The United States Patent and Trademark Office is expected to release, later today, its report on the inter partes reexamination procedure created by the American Inventors Protection Act (AIPA). The AIPA requires the Patent Office to report to Congress an evaluation of the inter partes reexamination procedure within 5 years of the enactment of the AIPA, which was signed into law on November 29, 1999.
A draft of the report, courtesy of Hal Wegner, is available here.
The report reflects suprise on the part of the Patent Office that anticipated numbers of filings under the new procedures have not been met. Importantly, the report considers the reasons for the limited use of the procedures and makes recommendations for statutory changes to improve the procedure. Perhaps most significantly, the report highlights the need for statutory change that clarifies the estoppel provisions of the inter partes reexamination system.
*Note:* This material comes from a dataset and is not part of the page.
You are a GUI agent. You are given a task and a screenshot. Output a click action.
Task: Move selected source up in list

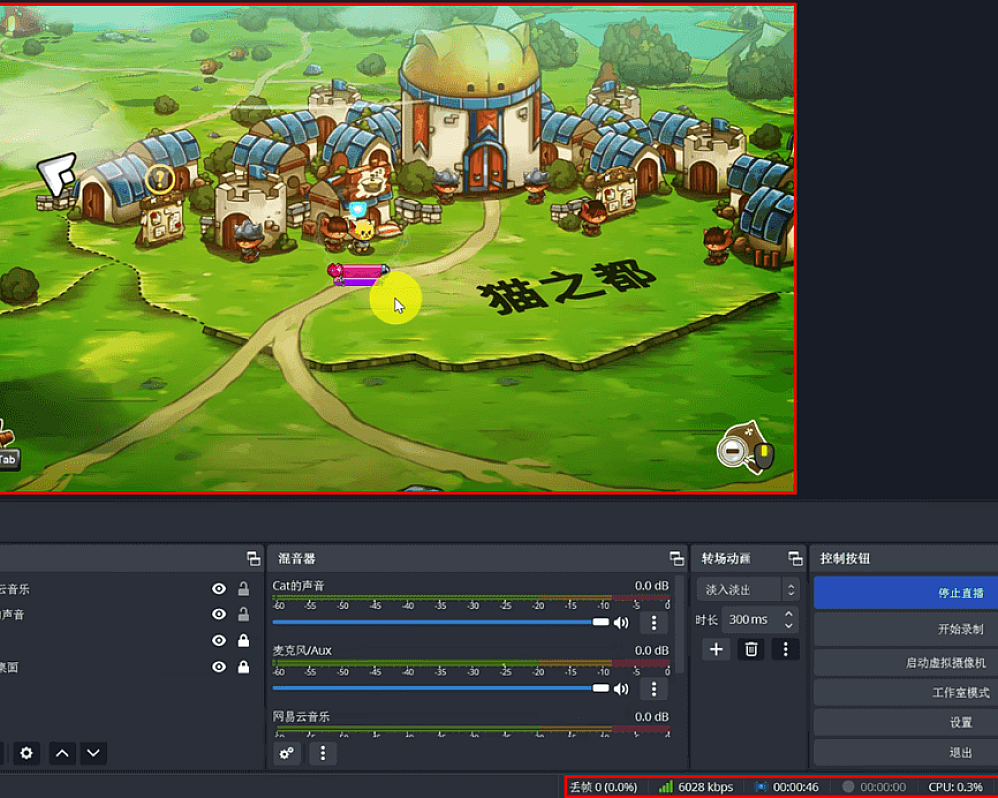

Perhaps most interesting, though, is the discussion regarding the post grant review procedures proposed in the Patent Office’s 21st Century Strategic Plan. The report states that “the proposed Post-Grant Review would provide a review model that is more comprehensive than, and different from, reexamination. Specifically, Post-Grant Review would provide a genuinely contested case presided over by panels of USPTO administrative judges.” (emphasis added)
The report offers Congress the suggestions of the Patent Office for improvement of the existing inter partes reexamination procedure, but it also makes it clear that the Office sees this procedure as a single component of a comprehensive post-grant review system.
Interestingly, the Patent Quality Assistance Act of 2004 (108 H.R. 5299) was introduced at the end of the 108th Congress, with a promise by a sponsor of the bill that it will be considered in the upcoming 109th. The bill includes an opposition procedure.
UPDATE: The Patent Office made the final version of the report publicly available later in the day.